Otherwise you're faced with rebuilding your database with the characterset you need, which imho is the best approach if possible.
The CHAR data types (VARCHAR2, CHAR, LONG, CLOB) store data in the database character set. The NCHAR data types (NVARCHAR2, NCHAR, NCLOB) store data in the national character set. The national character set can be either AL16UTF16 (default) or UTF8 (rare compatibility requirements). The database character set may be any of tens of character sets supported by Oracle. The recommended database character set is AL32UTF8.
Both AL16UTF16 and AL32UTF8 are Unicode encodings -- UTF-16BE and UTF-8, correspondingly.
The advantages of NCHAR data types:
- They are guaranteed Unicode data types, that is, any database since Oracle 9.0 can store Unicode data in NVARCHAR2, NCHAR, and NCLOB columns.
- Unicode storage of South and East Asian languages is more compact in AL16UTF16 compared to AL32UTF8. AL16UTF16 storage is possible only in NCHAR data types.
The (serious!) disadvantages of NCHAR data types:
- You need special coding in client access APIs to make sure that data you want to store in NCHAR data type columns does not go through conversion to the database character set, losing the "guaranteed Unicode" advantage.
- There are Oracle components that do not support NCHAR data types, most notably Oracle Text and XDB.
- It is confusing and error-prone to work with two database character sets, the database character set and the national character set.

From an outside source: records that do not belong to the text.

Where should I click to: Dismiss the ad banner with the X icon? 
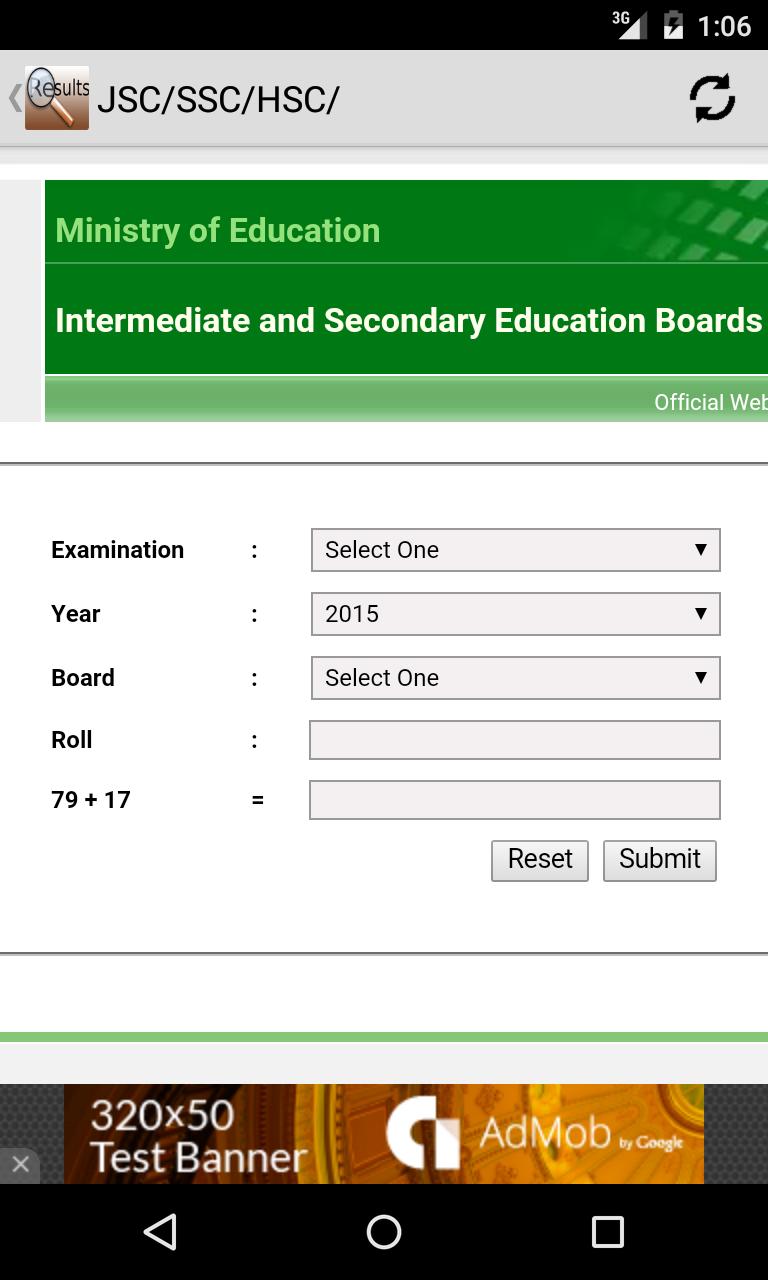point(20,1164)
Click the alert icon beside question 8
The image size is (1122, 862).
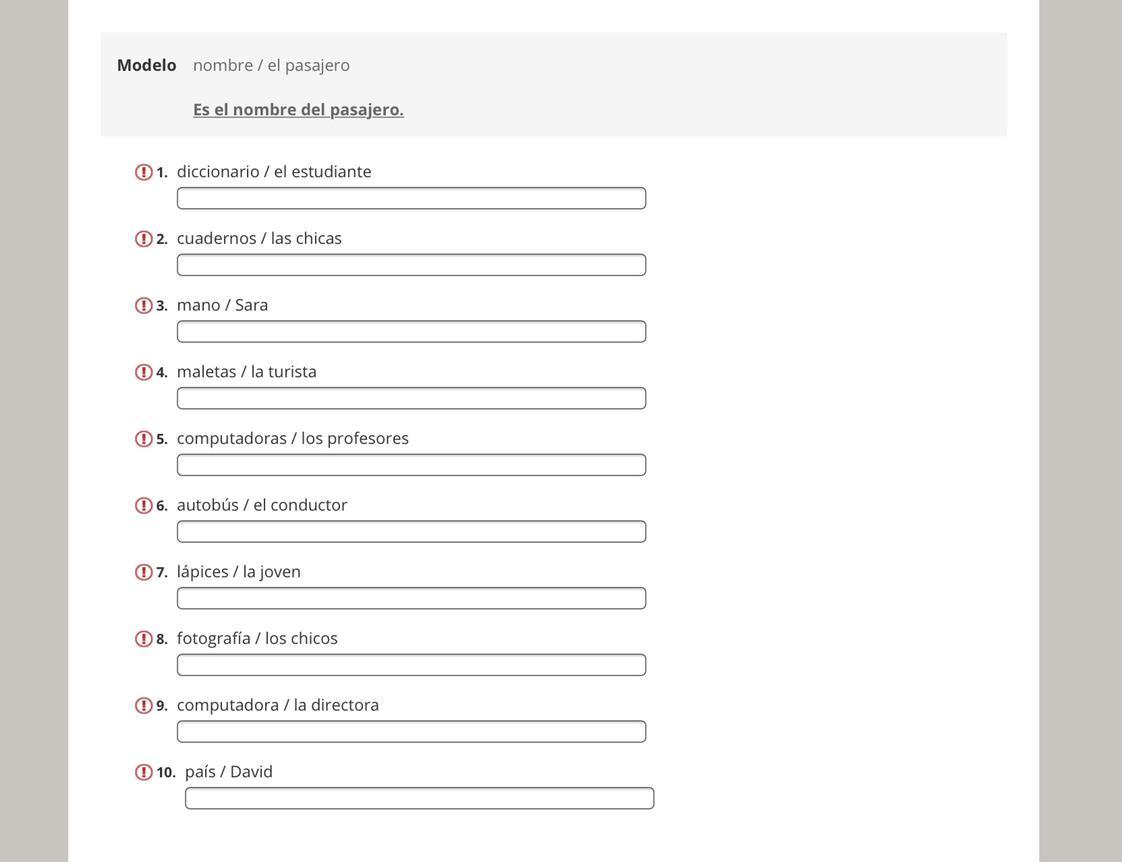tap(144, 639)
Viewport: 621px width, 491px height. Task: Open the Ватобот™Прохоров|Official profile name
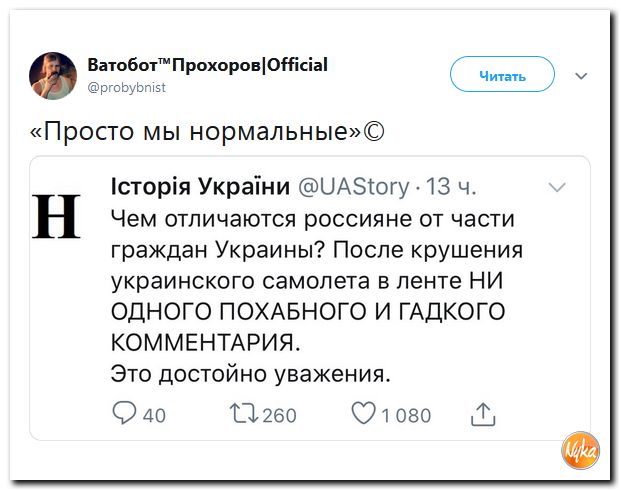207,65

- Storage of most European languages is more compact in AL32UTF8 compared to AL16UTF16.
- For any new database, create it with the AL32UTF8 character set and forget about NCHAR data types.
- For any existing application to be made multilingual, migrate the backend database to AL32UTF8 and forget about NCHAR data types.
- For any existing non-Unicode database serving a large legacy application system that is too costly or impossible to migrate to Unicode, to which you are asked to add a minor module that has to support multilingual data and for which a separate database makes little sense, you may consider NVARCHAR2 columns for this multilingual data.